The delay of parts needed to manufacture the equipment they are known for, high-quality electric motors that are used to move elevators and escalators, inhibits their ability to fulfil orders in a timely manner. He said their customers are frustrated too, so they are kept informed with updates and tentative schedules.
“That’s the best we can do right now. Our customers know that we are doing the best we can under the circumstances, they are having supply chain issues of their own.”
There is a strong demand for Imperial’s products, but Venoy knows it may be some time before the supply chain is back to normal. He acknowledged that there isn’t a quick fix to the very complex global supply chain issue.
According to the Atlanta based consulting firm Process Economics, the surge in demand has exceeded the capacity of the global logistics and transportation infrastructure in the United States, which was optimized for different conditions than those currently being experienced.
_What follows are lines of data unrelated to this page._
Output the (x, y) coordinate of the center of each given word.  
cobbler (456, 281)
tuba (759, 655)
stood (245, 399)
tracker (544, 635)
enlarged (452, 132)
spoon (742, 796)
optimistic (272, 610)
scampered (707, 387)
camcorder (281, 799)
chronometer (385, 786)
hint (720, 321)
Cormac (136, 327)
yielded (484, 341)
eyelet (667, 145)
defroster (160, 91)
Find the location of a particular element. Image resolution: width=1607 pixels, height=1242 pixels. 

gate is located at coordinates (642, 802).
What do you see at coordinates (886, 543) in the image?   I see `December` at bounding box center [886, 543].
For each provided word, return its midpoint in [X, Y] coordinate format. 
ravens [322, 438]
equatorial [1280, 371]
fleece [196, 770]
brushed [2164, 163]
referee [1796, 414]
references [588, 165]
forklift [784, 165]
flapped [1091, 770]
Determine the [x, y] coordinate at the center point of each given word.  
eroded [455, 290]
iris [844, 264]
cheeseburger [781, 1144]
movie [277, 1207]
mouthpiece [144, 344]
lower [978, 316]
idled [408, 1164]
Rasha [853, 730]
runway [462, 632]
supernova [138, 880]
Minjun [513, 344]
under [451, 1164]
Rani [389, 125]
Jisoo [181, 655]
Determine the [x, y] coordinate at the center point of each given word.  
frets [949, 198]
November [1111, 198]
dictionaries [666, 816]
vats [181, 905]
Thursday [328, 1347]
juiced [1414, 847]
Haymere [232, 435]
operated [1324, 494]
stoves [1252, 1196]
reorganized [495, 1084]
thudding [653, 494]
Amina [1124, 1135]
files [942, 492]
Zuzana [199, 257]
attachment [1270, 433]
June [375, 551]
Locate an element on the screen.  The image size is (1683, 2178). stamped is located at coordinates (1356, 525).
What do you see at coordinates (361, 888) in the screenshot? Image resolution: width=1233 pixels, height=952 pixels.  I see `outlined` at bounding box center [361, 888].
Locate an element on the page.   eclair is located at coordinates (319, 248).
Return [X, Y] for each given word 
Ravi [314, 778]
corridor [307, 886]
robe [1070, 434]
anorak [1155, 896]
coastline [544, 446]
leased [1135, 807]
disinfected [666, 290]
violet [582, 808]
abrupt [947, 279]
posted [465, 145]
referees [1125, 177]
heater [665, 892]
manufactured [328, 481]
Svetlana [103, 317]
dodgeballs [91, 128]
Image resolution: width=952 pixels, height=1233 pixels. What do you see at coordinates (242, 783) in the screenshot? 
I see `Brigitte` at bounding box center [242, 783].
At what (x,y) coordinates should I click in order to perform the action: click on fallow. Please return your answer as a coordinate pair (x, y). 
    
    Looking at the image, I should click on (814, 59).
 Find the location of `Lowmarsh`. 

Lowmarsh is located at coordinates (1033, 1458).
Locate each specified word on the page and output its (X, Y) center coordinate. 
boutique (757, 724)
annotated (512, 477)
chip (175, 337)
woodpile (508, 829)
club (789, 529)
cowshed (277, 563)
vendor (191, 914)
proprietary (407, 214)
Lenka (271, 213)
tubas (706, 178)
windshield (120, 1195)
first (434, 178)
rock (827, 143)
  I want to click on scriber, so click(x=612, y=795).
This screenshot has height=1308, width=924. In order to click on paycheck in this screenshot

They further stress that it will take awhile to adjust to the shock and reach a new equilibrium.
Congressman Bill Johnson (R-Ohio) met with Imperial management and invited guests including Middleport Mayor Fred Hoffman, and Meigs County Commissioner Shannon Miller on Friday.
In a statement, Johnson said: “The supply chain disruptions that we’re hearing and reading about are real – and they’re hitting Americans and businesses like Nidec Imperial Electric hard all over the country. That’s certainly the case here, and we’re seeing how Imperial Electric’s operations are being affected. The Biden administration has to get serious about this before it gets even worse. If this crisis persists, job creators like Imperial Electric right here in Middleport are going to be in an even tougher spot.”
Lorna Hart is a freelance writer for Ohio Valley Publishing.